• [To do] Print out all of the data below, keeping it identical to the original.
******
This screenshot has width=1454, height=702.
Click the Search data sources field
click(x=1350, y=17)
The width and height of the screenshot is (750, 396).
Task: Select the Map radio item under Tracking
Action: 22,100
******
• [Result for this task]
This screenshot has width=1454, height=702.
Click the Search data sources field
click(x=1350, y=17)
The width and height of the screenshot is (750, 396).
Task: Select the Map radio item under Tracking
Action: 22,100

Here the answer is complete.